En 1996 disparaissait Marguerite Duras, et depuis ÉRIC VIGNER n’a cessé de travailler autour de son œuvre (lecture de HIROSHIMA MON AMOUR avec ValÉrie DrÉville, LA DOULEUR avec Anne Brochet et BÉnÉdicte Vigner, LA BÊTE DANS LA JUNGLE avec JEAN-DAMIEN BARBIN et JUTTA JOHANNA WEISS, SAVANNAH BAY pour l’entrée au répertoire de la Comédie-Française, avec CATHERINE HIEGEL et CATHERINE SAMIE).
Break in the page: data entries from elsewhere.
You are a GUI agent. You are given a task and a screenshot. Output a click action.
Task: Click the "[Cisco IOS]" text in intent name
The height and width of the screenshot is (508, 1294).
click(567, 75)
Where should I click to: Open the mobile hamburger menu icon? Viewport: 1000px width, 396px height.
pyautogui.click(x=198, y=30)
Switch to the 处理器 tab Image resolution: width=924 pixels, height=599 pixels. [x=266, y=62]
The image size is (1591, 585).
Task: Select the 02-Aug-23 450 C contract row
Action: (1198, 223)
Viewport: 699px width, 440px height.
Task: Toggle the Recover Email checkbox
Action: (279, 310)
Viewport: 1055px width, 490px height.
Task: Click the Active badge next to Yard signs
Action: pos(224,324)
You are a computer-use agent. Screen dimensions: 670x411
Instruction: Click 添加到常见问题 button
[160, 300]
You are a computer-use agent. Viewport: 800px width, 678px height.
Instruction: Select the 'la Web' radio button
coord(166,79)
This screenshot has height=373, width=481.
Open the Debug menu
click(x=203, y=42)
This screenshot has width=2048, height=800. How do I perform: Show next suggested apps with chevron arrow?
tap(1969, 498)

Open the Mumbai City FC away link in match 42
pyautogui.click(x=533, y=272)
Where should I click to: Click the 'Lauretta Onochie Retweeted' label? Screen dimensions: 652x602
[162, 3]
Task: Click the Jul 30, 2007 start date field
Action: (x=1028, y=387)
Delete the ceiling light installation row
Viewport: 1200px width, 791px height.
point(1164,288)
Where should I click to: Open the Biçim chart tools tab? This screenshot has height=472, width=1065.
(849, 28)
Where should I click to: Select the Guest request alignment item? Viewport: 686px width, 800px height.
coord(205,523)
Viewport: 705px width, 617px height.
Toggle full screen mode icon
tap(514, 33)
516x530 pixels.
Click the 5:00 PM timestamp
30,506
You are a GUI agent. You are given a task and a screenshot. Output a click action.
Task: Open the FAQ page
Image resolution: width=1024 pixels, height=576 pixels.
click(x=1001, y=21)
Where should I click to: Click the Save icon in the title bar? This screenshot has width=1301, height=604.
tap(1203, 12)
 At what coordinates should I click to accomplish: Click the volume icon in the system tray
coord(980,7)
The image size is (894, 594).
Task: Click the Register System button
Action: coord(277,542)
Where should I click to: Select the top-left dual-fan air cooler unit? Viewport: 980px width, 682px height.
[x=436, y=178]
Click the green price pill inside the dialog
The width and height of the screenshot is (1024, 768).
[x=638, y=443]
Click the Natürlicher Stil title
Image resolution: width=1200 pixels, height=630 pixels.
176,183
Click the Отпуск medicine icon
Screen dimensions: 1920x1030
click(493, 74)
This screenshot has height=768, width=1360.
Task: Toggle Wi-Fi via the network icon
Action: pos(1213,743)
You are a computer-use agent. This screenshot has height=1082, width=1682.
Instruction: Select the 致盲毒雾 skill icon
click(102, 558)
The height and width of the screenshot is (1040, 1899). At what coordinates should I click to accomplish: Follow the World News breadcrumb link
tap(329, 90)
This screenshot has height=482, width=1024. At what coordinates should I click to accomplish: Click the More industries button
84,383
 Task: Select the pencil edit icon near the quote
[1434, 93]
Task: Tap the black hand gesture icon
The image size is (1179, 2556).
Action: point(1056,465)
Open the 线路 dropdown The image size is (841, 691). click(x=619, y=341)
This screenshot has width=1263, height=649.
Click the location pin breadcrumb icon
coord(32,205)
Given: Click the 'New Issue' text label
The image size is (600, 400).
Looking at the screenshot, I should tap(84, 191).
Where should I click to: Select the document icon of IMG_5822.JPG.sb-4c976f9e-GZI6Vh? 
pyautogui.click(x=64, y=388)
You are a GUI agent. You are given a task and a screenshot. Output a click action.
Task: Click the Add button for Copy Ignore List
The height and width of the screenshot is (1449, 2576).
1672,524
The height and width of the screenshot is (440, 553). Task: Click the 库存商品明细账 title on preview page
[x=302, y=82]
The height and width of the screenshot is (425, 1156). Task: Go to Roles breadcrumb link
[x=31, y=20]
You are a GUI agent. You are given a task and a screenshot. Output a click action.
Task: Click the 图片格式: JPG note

En 2006, pour célébrer les dix années passées à la direction du CDDB - Théâtre de Lorient, il revient au cadeau que lui avait fait Duras : le scénario de HIROSHIMA MON AMOUR. Il relie le scénario au texte fondateur de ses débuts, LA PLUIE D’ÉTÉ, ainsi naît : PLUIE D’ÉTÉ À HIROSHIMA pour le 60e Festival d’Avignon avec HÉLÈNE BABU, BÉNÉDICTE CERUTTI, THIERRY GODARD, NICOLAS MARCHAND, MARIE-ÉLÉONORE POURTOIS, THOMAS SCIMECA, ATSURO WATABE et JUTTA JOHANNA WEISS.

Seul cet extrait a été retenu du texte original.